You can't change, follow the science. You can't change that.
Speaker 3 So,
Speaker 3 you know, you look at this and they try to make people try to make you feel bigoted when you're like, no, no, no, I, I, I, it's not about them. It's about my daughter and my friends' daughters.
Speaker 3 Should there be a transgender league?
Speaker 3 I mean, I don't even know what. I mean
Speaker 4 like what's the solution here what's the solution here yeah
Speaker 4 um
Speaker 4 first of all as far as the tolerance i say say what you want do what you want great identify how you want and there's rules and there's rules in society based on that you know i mean you i like it when people say oh okay i'm a i'm a billionaire then
Speaker 4
Go ahead and believe that, but have you seen her checking account? Right. Probably not.
Like,
Speaker 4 sadly, it's not going to happen.
Speaker 4 I think that in sports in particular,
Speaker 4 first of all, it's fascinating that it's only happening going one direction. Are there women trying to go play on the men's volleyball team in college? No, it's only going one way.
Speaker 4
Because we know that it's not going to, it's impossible. Like, it's just not.
So women own everything, own everything. And that includes, like, right now, apparently in the NCAA, right?
Speaker 4 Okay, you can't compete on the same team, but you can still be in women's spaces and women's locker rooms.
Speaker 4 You can still, you still get the benefit, which means you can take scholarships that are supposed to go to women if you identify as a woman.
Speaker 4
So let's finish the deal, close the book on that, and make it all women all the time there. Because we know that there are basic scientific differences.
And over here, it's open.
Speaker 4 Open category. Men plus open.
Speaker 4 Do whatever you want. But if you were born
Speaker 4
as a male, you are a male. One of the problems right now with the NCAA is proof of male-female is your birth certificate.
Well, I believe in 44 states, you can change your birth certificate.
Speaker 4 So that's a problem too. It's got to be shored up.

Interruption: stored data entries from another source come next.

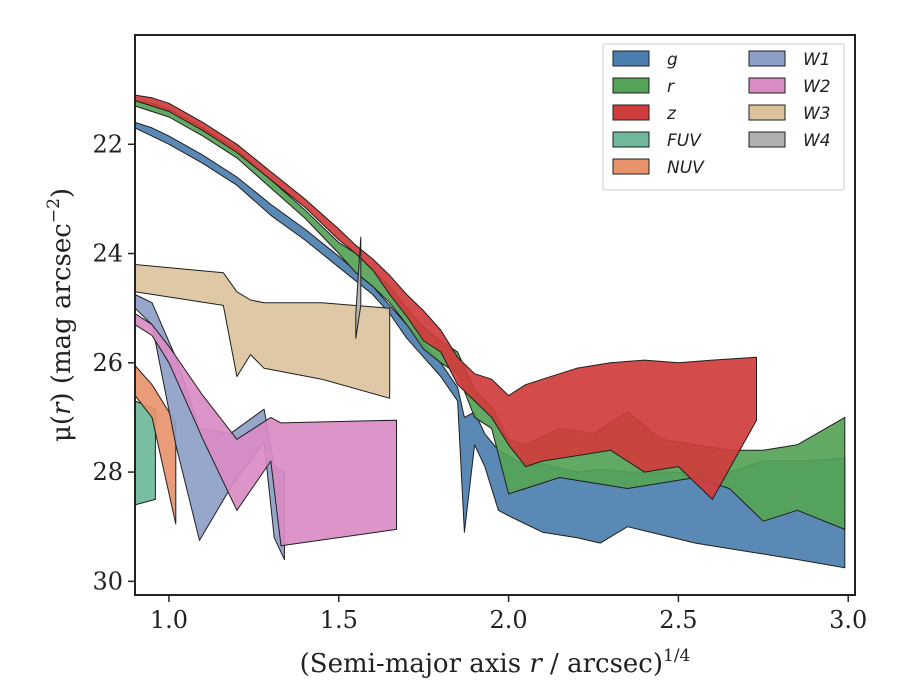 This screenshot has width=900, height=700. What do you see at coordinates (767, 140) in the screenshot?
I see `legend-swatch-w4` at bounding box center [767, 140].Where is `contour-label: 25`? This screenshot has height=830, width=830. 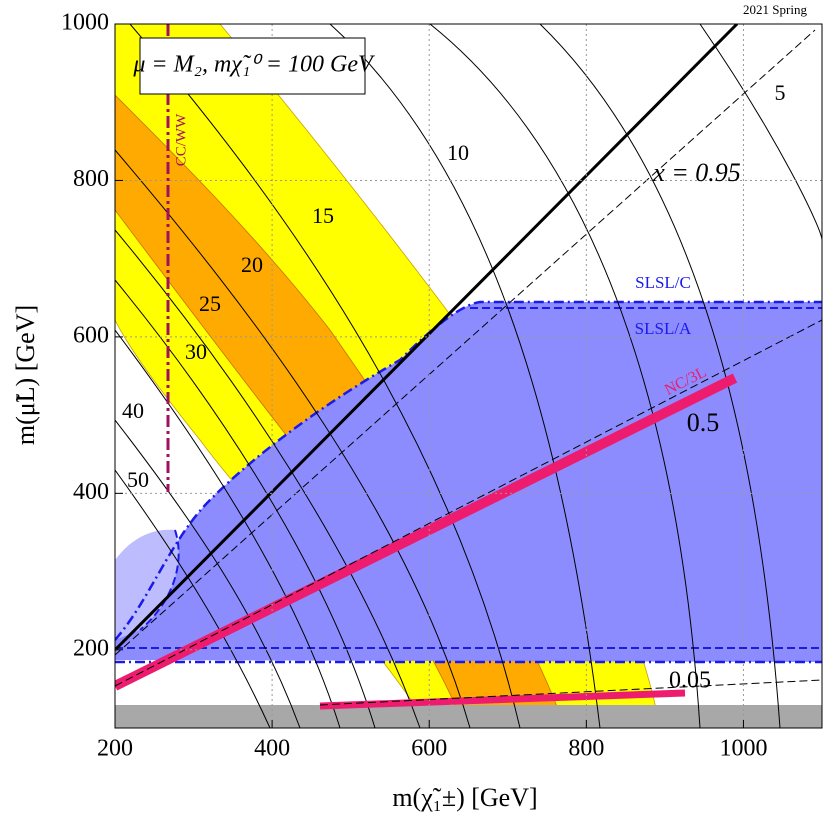
contour-label: 25 is located at coordinates (210, 304).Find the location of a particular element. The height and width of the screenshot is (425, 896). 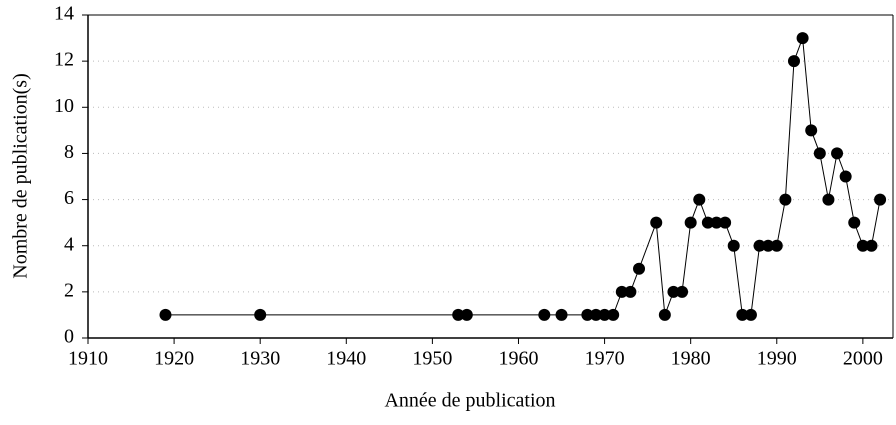

x-tick-label: 1910 is located at coordinates (88, 359).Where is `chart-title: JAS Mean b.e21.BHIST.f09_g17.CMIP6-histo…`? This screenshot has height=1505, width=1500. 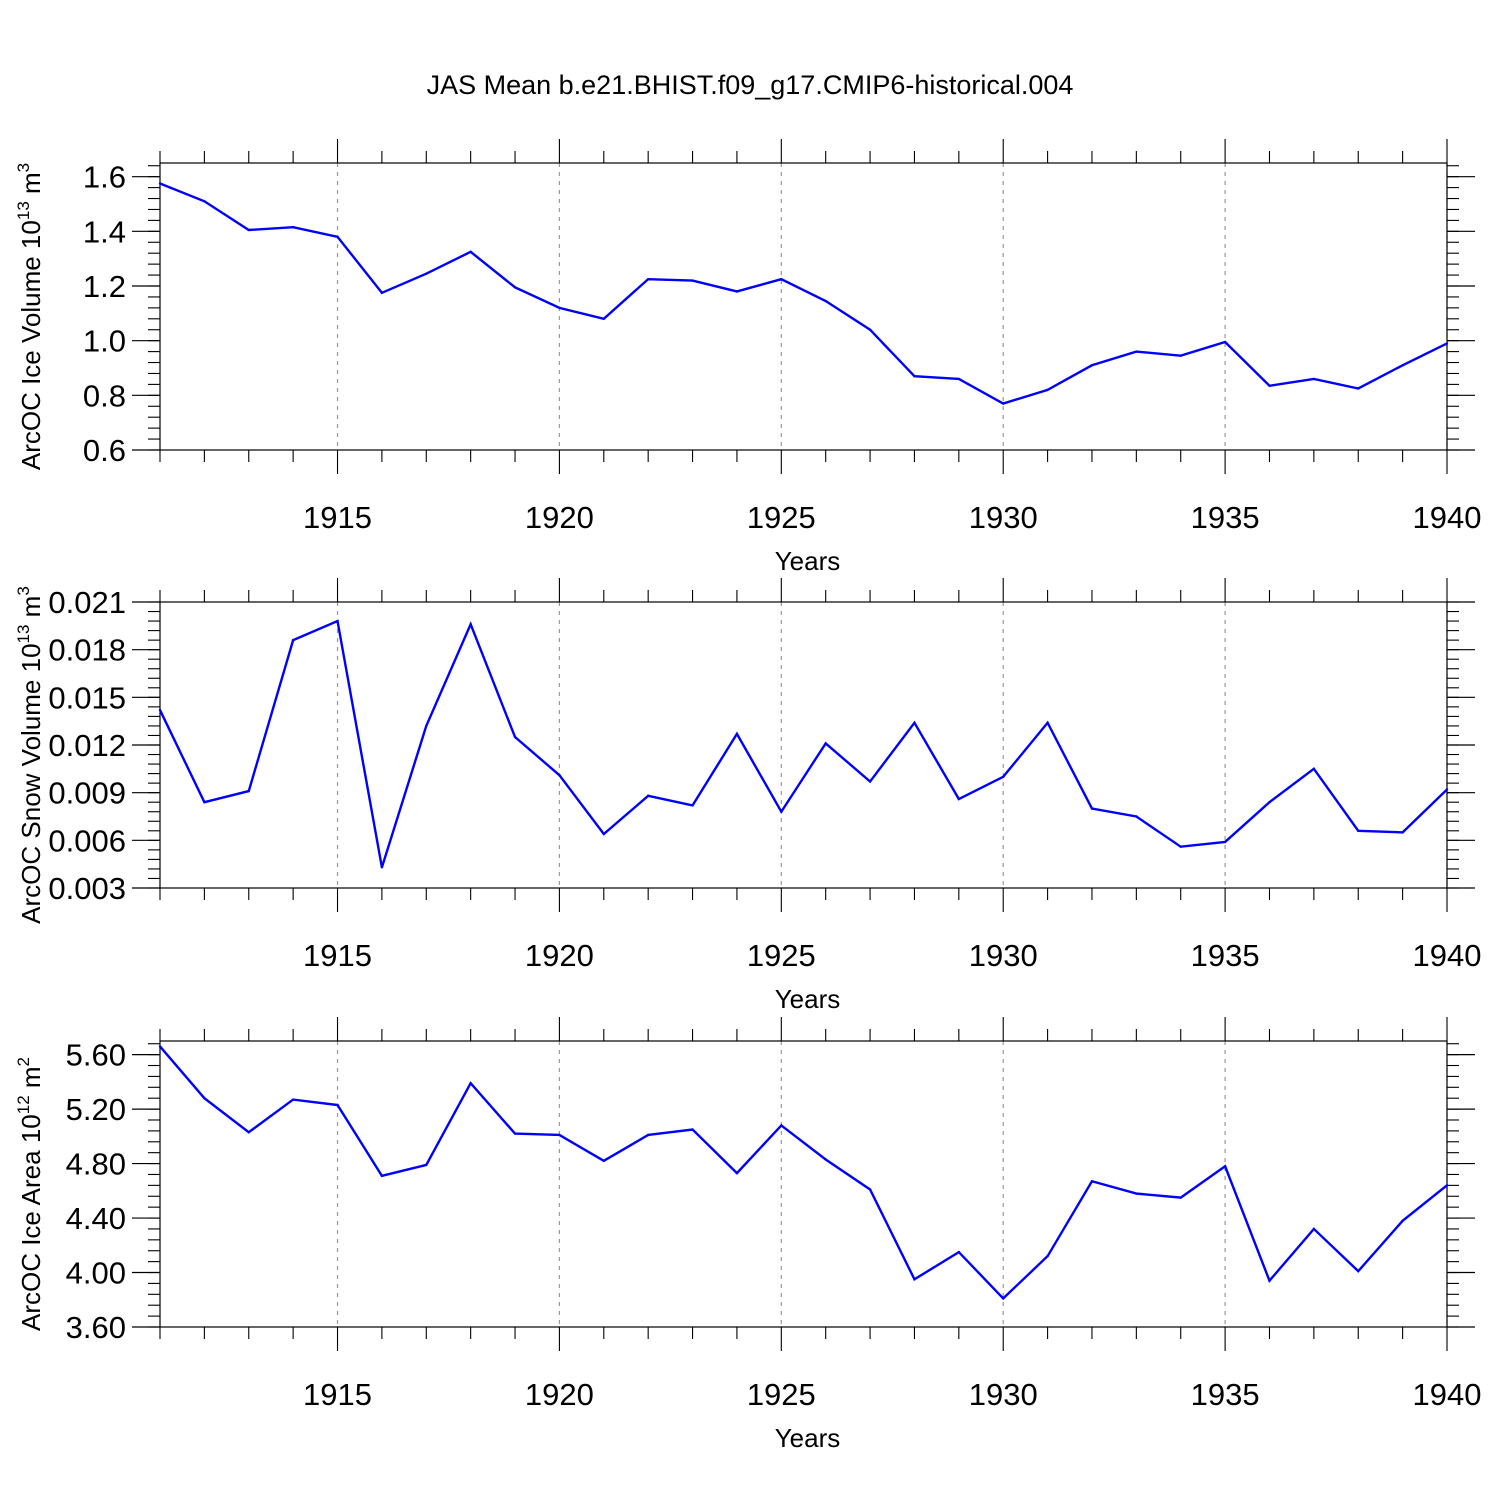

Speaker 3 DNA tests. They were talking about where you're going to have people having to check people's
Speaker 3 pants. No,
Speaker 4 we just just do a DNA test it's so simple it's really so simple if we could do it that quickly you know in a drive-up parking lot shove it up to my brain to let me know if I have COVID or not like we could do this and it's actually more simple so to me that's the solution and I will never accept people saying that we are anti-this anti-trans anti-gay no no no I'm not anti-anything I'm actually pro-women number one, first and foremost, which is what you've been telling me.

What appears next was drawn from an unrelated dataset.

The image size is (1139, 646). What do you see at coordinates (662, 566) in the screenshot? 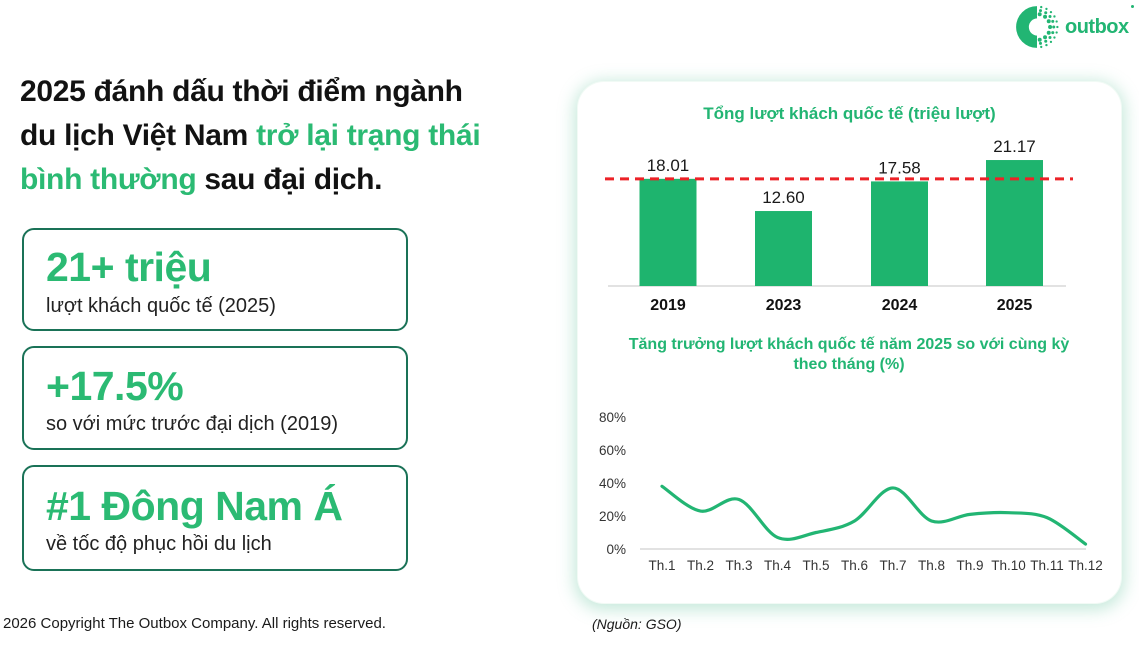
I see `x-tick-label: Th.1` at bounding box center [662, 566].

Speaker 4 All the feminists out there who are sitting on their damn hands continuously, all the Democrats that voted against the Protection of Women and Girls in Sports Act recently. Shame, shame, shame on you.
Speaker 4
Women, these female politicians who continue to talk out of both sides of their mouths. So that's the solution.
Female here, male plus open, and
Speaker 4 no more women will have to get hurt or lose scholarships.
Speaker 3 I didn't even look at my notes.
Speaker 3
I have so many things to ask you, and I didn't even get to them. You are truly one of my favorite people in the world.
I just
Speaker 3
love you. I just think you are amazing.
Thank you so much for coming.
Speaker 4 I don't know that you know what that means to me.
Speaker 4 Thank you and for
Speaker 4 always allowing everyone to just be
Speaker 4
true to themselves. That's what people like you or why have hope.
You've been doing this a long time and you... have evolved but not changed that part of you.
And that is what makes America great.
Speaker 4 That's why we're going to be okay. I have to believe that.